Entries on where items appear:
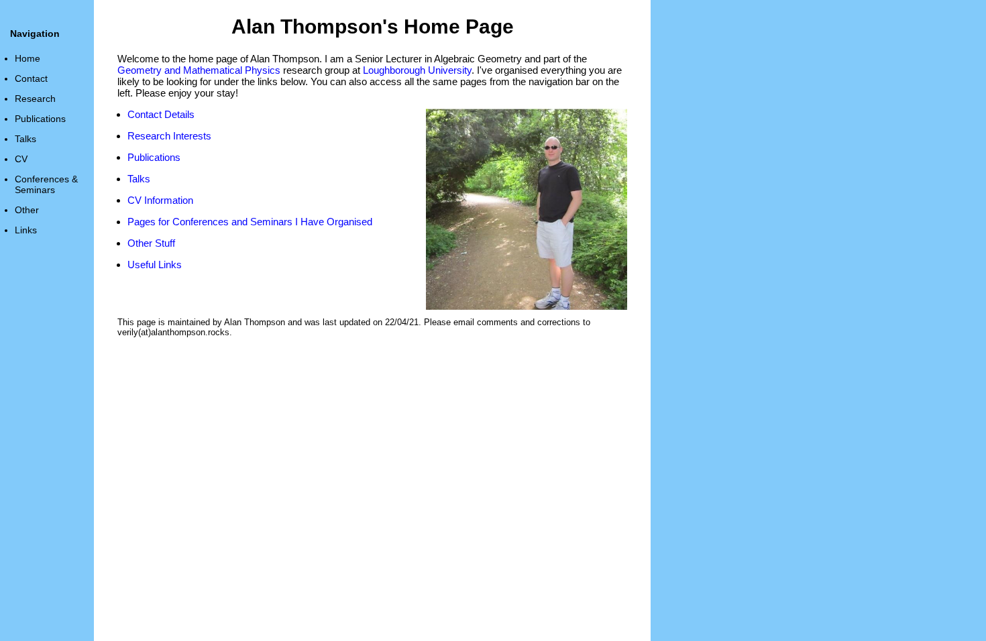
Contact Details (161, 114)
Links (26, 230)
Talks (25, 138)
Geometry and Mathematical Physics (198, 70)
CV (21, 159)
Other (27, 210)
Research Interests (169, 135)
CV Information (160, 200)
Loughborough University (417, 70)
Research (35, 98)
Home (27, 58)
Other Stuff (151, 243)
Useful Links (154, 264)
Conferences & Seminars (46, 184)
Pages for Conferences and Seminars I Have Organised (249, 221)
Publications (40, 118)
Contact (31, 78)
--
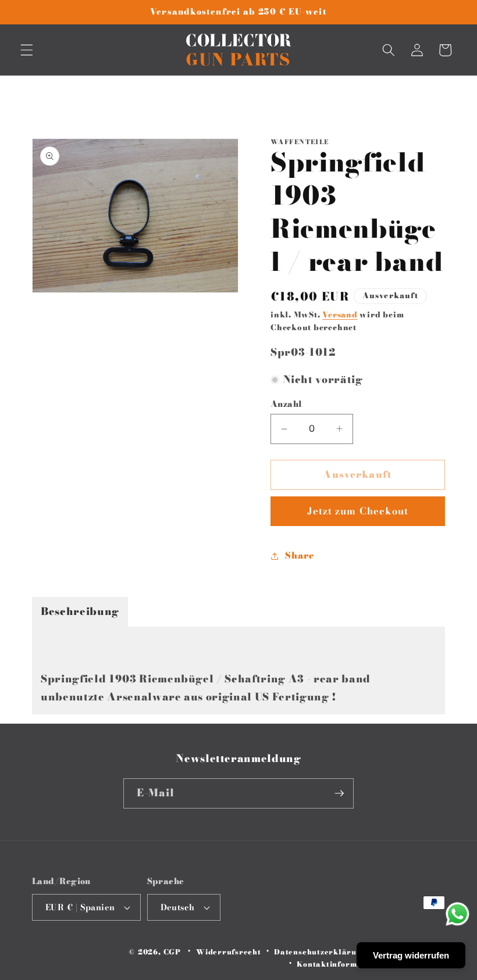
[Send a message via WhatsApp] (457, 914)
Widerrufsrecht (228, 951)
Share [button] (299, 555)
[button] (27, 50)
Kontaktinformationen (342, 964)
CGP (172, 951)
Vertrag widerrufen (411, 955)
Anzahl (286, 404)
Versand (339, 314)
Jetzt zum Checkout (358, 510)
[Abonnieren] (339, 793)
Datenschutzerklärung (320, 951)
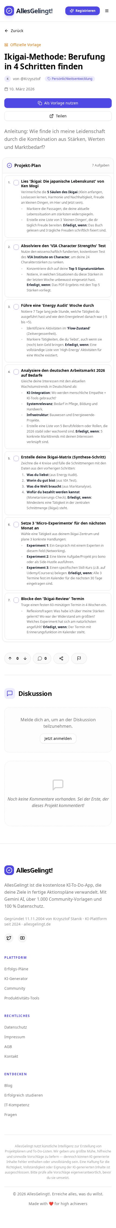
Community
==
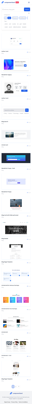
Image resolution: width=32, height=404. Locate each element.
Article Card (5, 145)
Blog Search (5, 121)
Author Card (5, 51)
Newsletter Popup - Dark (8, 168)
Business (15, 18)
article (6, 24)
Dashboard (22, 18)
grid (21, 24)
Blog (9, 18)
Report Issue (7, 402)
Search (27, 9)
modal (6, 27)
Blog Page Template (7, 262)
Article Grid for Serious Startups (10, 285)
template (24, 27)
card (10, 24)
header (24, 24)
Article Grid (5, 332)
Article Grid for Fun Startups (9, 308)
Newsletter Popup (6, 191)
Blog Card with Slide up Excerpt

The exercise:
Can you update the part that opens with the line containing "Contact Details (161, 114)" and closes with the line containing "Publications (40, 118)" by changing "Links" to "Resources" and leaving everything else as it is?

Answer for this exercise:
Contact Details (161, 114)
Resources (26, 230)
Talks (25, 138)
Geometry and Mathematical Physics (198, 70)
CV (21, 159)
Other (27, 210)
Research Interests (169, 135)
CV Information (160, 200)
Loughborough University (417, 70)
Research (35, 98)
Home (27, 58)
Other Stuff (151, 243)
Useful Resources (154, 264)
Conferences & Seminars (46, 184)
Pages for Conferences and Seminars I Have Organised (249, 221)
Publications (40, 118)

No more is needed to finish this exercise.